The school has said it is listening to feedback from some parents and has now written to all parents to gain a wider response on their wishes.
Mary Riley of the Rossett Acre senior leadership team has written to parents:
It has been suggested by a number of parents that the school should review its arrangements for bringing sweets into school to celebrate a child’s birthday. At present children are allowed to bring wrapped sweets into school to be given out at the end of the school day if they wish.
A suggestion has been made that instead of brining sweets into school, families may like to purchase a recommended book for the school library. This could be shared and enjoyed by all children in the school.
An alternatives suggestion has been made that each class draws up a wish list of small items the children would like for their classroom ie puzzles, special pens, comics. Parents could chose one item from the list to purchase.
Some parents have expressed a desire to stop birthday treats altogether, as sometimes children can be leaving school 2 or 3 times a week with sweets
A spokesperson for North Yorkshire County Council said:
Rossett Acre primary school has had a long tradition of children with birthdays bringing in to school a small bag of wrapped sweets to hand out to members of their class at the end of the school day. It is a birthday tradition the headteacher and staff have been happy to support.

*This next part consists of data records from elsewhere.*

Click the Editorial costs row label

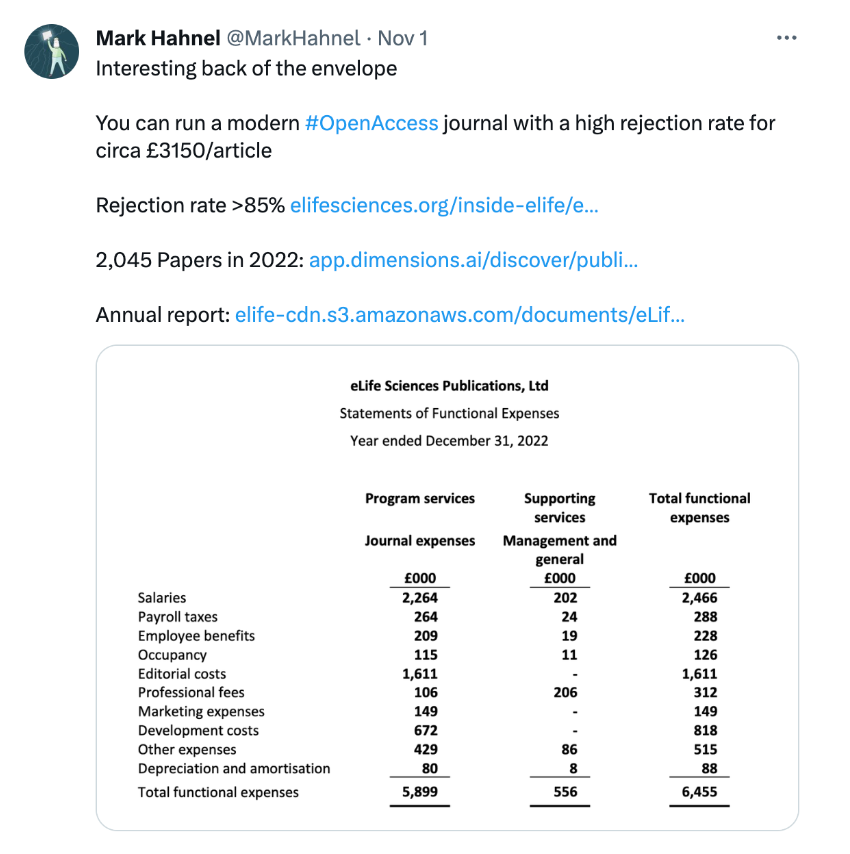[182, 674]
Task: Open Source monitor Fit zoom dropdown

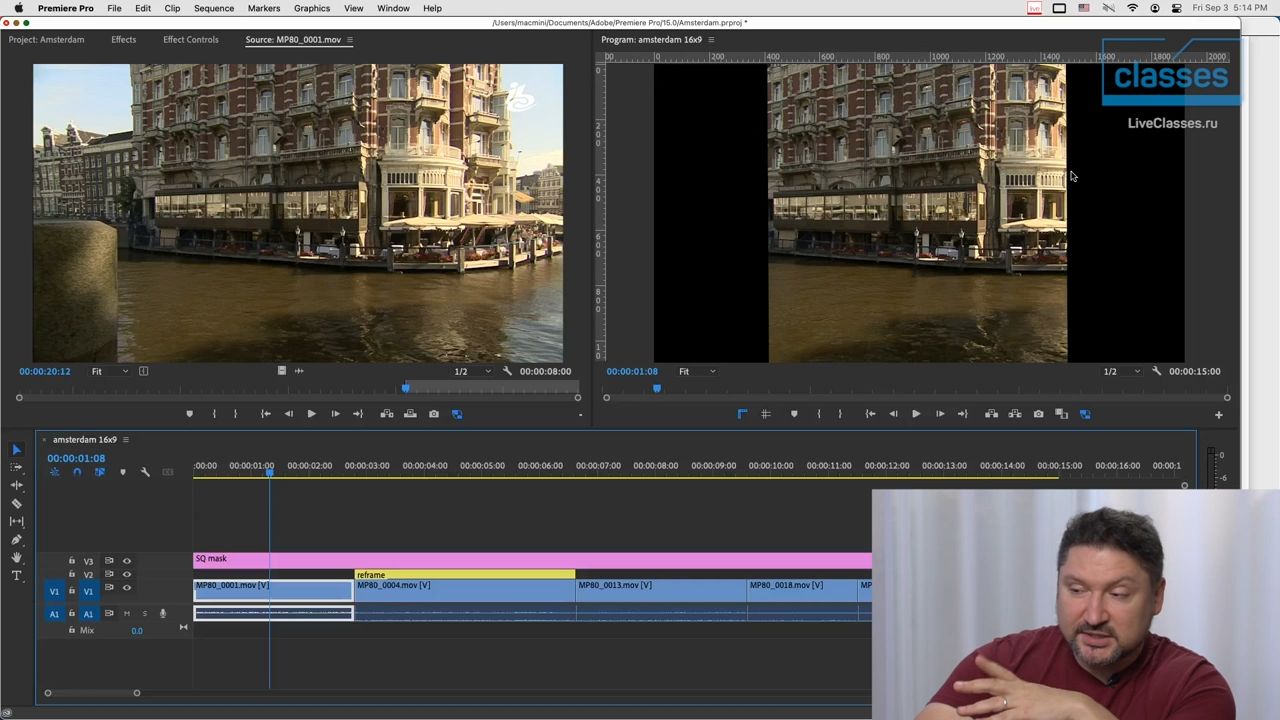Action: [x=110, y=371]
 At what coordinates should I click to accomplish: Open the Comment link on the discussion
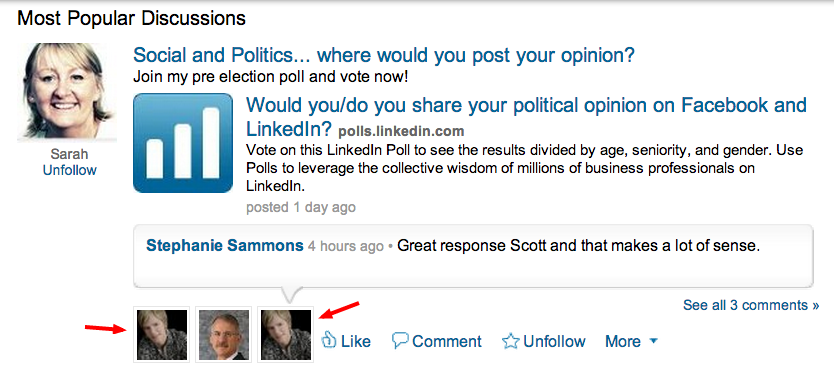coord(447,341)
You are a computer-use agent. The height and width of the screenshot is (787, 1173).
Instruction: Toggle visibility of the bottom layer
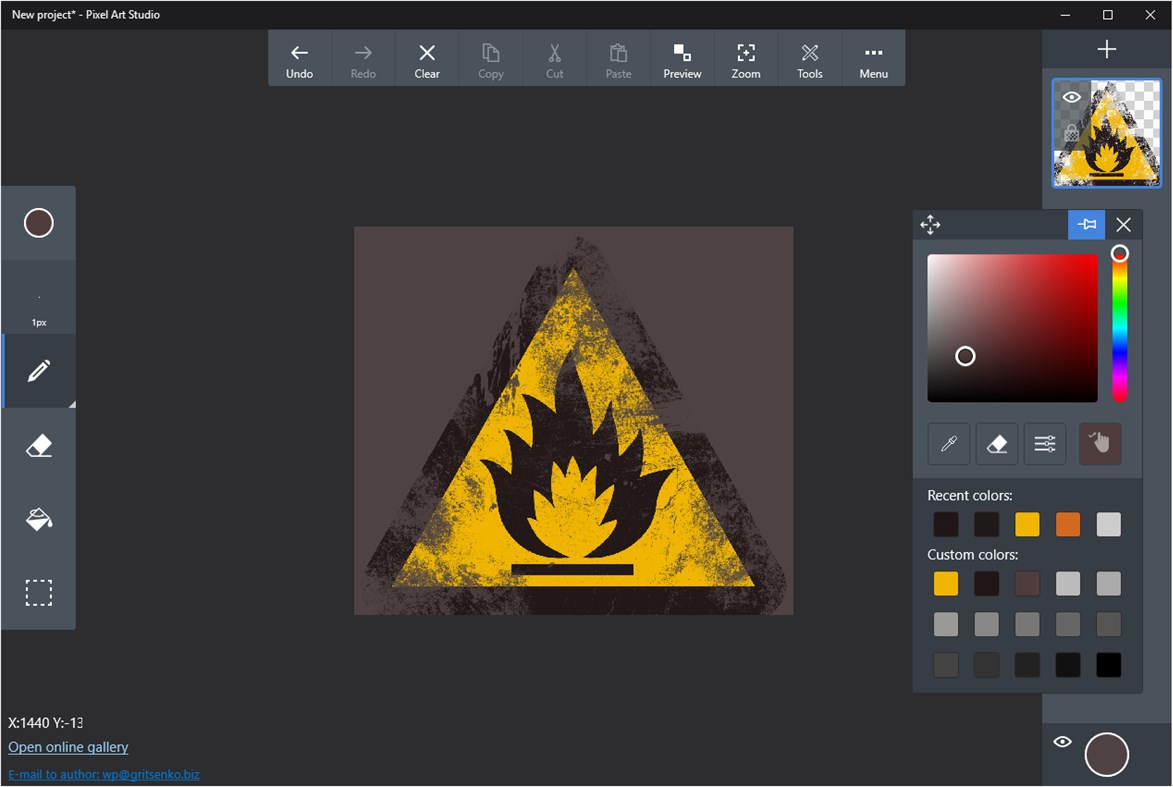point(1062,741)
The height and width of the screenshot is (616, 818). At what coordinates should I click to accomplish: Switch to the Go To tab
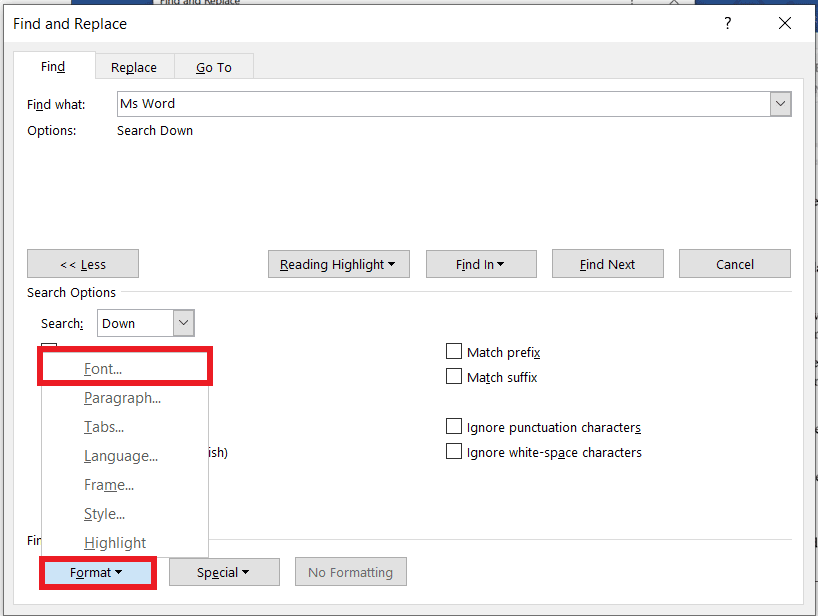point(212,67)
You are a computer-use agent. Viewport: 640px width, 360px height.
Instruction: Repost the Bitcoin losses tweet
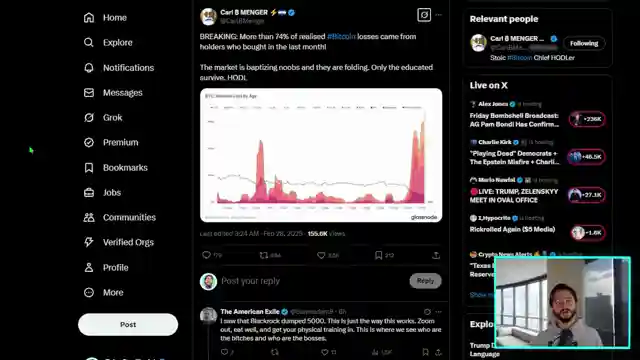(x=264, y=255)
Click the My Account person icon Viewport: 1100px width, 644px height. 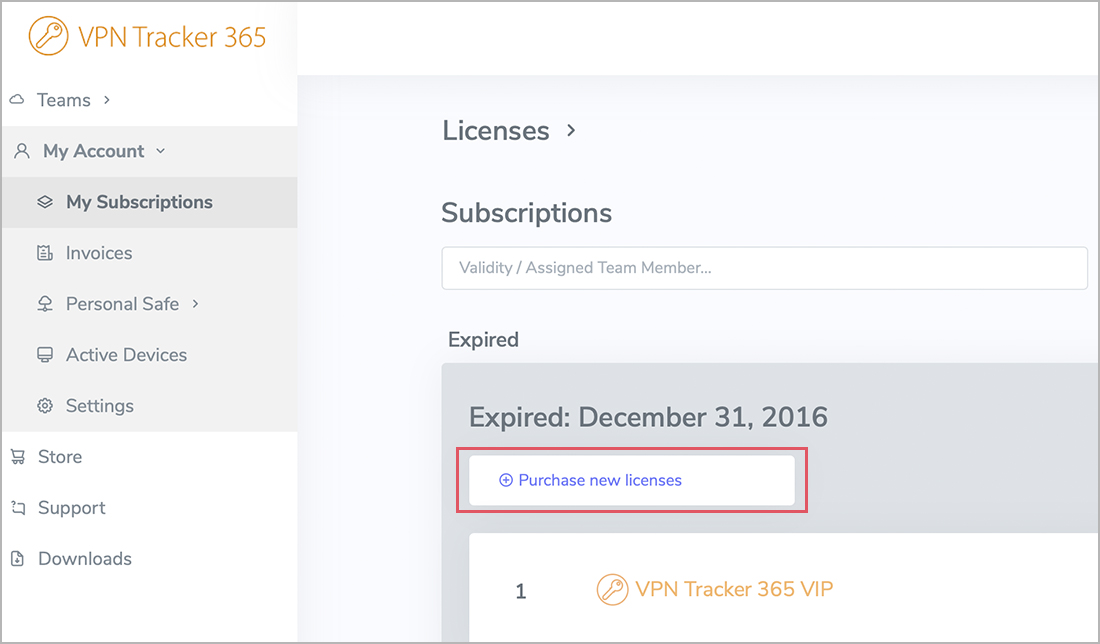[x=22, y=151]
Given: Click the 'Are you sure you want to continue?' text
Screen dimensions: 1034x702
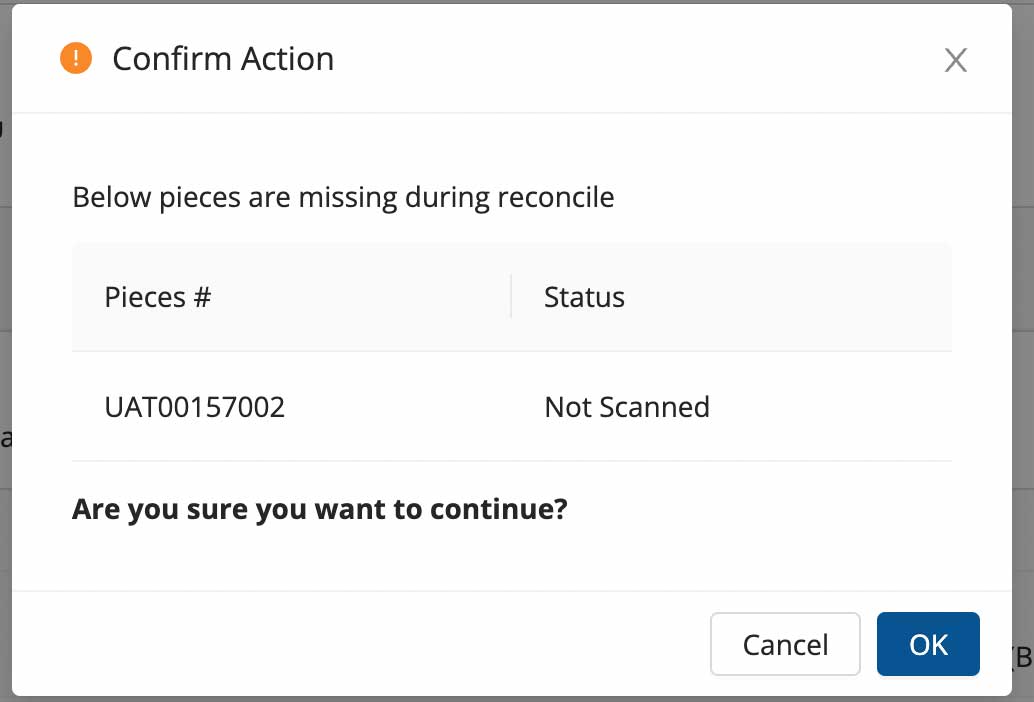Looking at the screenshot, I should click(x=320, y=509).
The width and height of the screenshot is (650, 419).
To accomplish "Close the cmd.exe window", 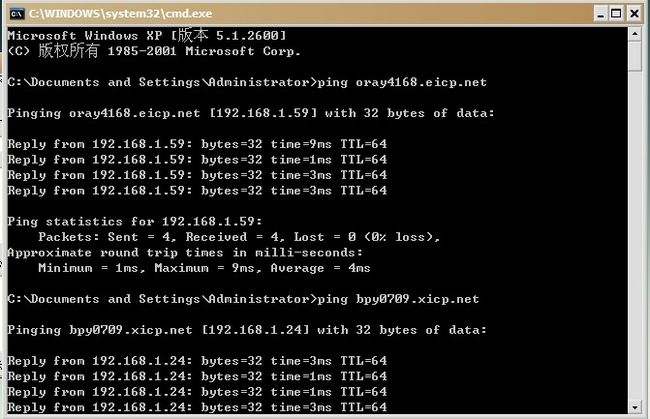I will [x=634, y=14].
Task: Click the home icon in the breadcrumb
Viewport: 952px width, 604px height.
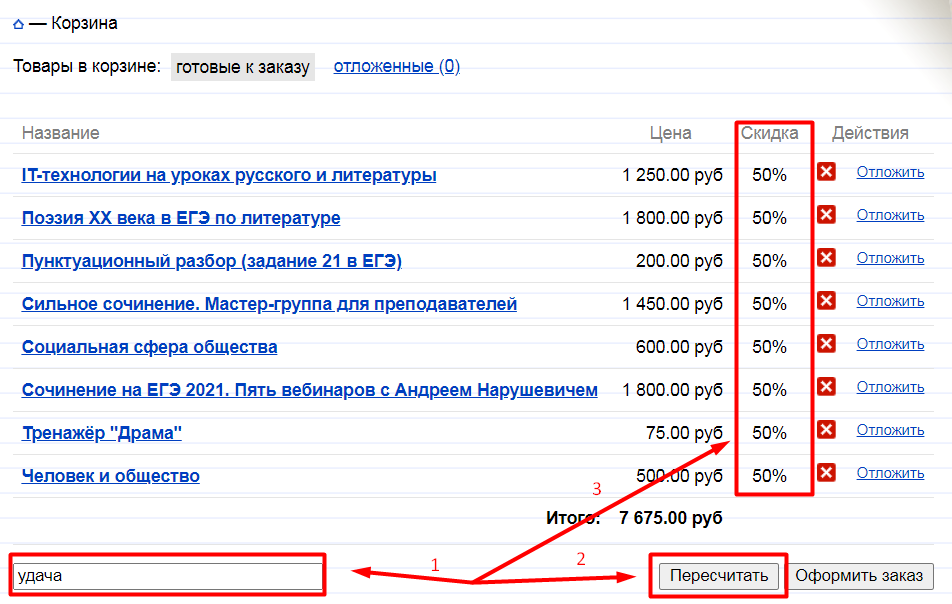Action: click(x=18, y=23)
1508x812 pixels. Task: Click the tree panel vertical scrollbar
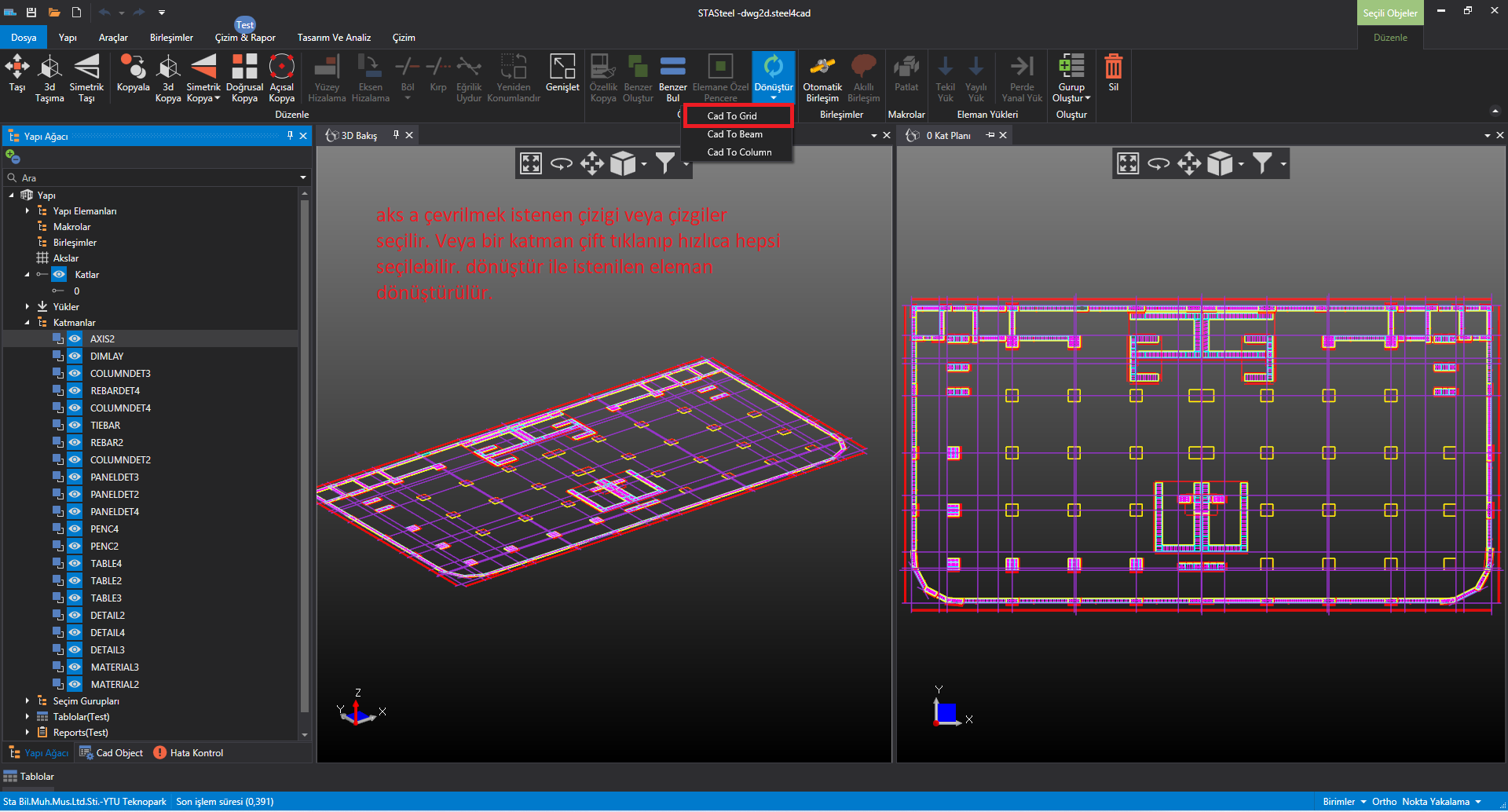(304, 455)
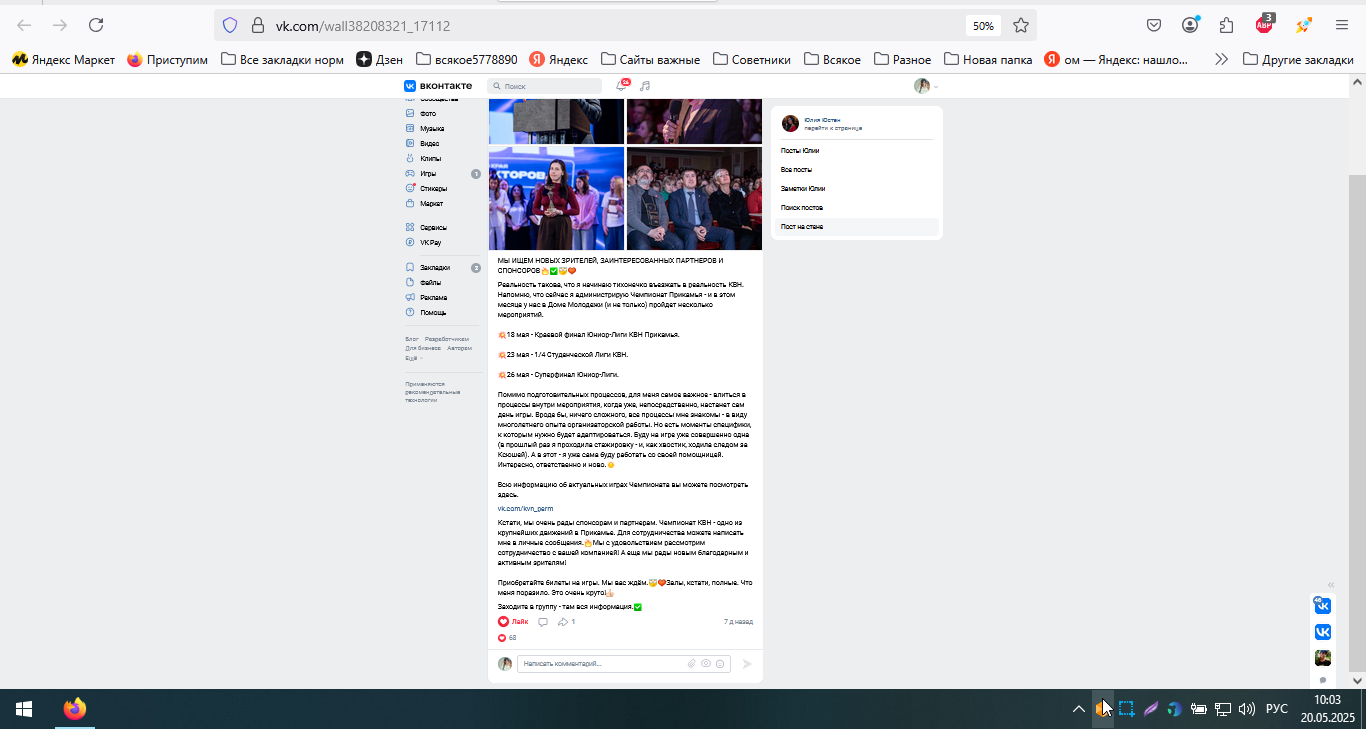Send comment with the arrow button

(x=746, y=664)

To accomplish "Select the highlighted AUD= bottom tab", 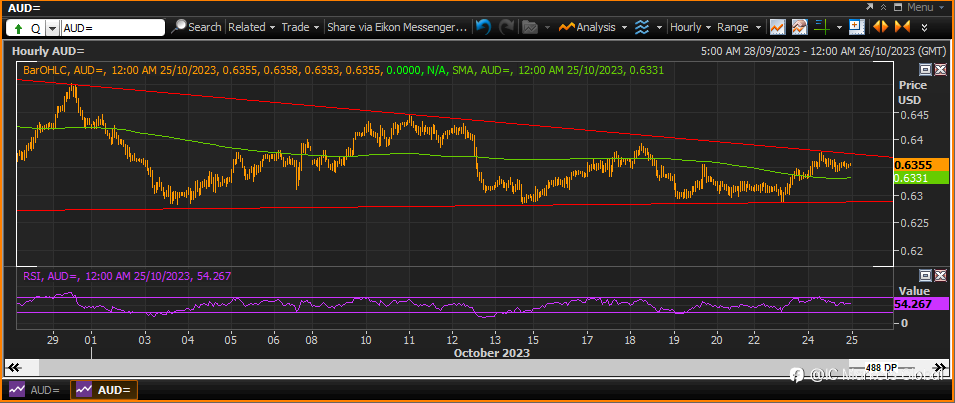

Rossett Acre is school of over 420 children and also prides itself on good and open relations with its parents. As part of this the school gives parents the chance to make suggestions about what they would like to see improved or changed in the school. The school has a suggestions box and email where parents can put forward ideas.
For some time some parents have suggested that instead of parents buying bags of sweets for their child to give out as birthday treats, they could give money for the school to purchase something to benefit all children. This was raised also at a Parent Teachers Association meeting. The school leadership felt that if parents really did want to go down that line then buying a book for the school library might be one way forward.
However, headteacher Corrine Penhale decided to consult all parents on the matter and sent out a letter giving parents the choice of carrying on the sweet tradition or paying for a library book or some other item for the school.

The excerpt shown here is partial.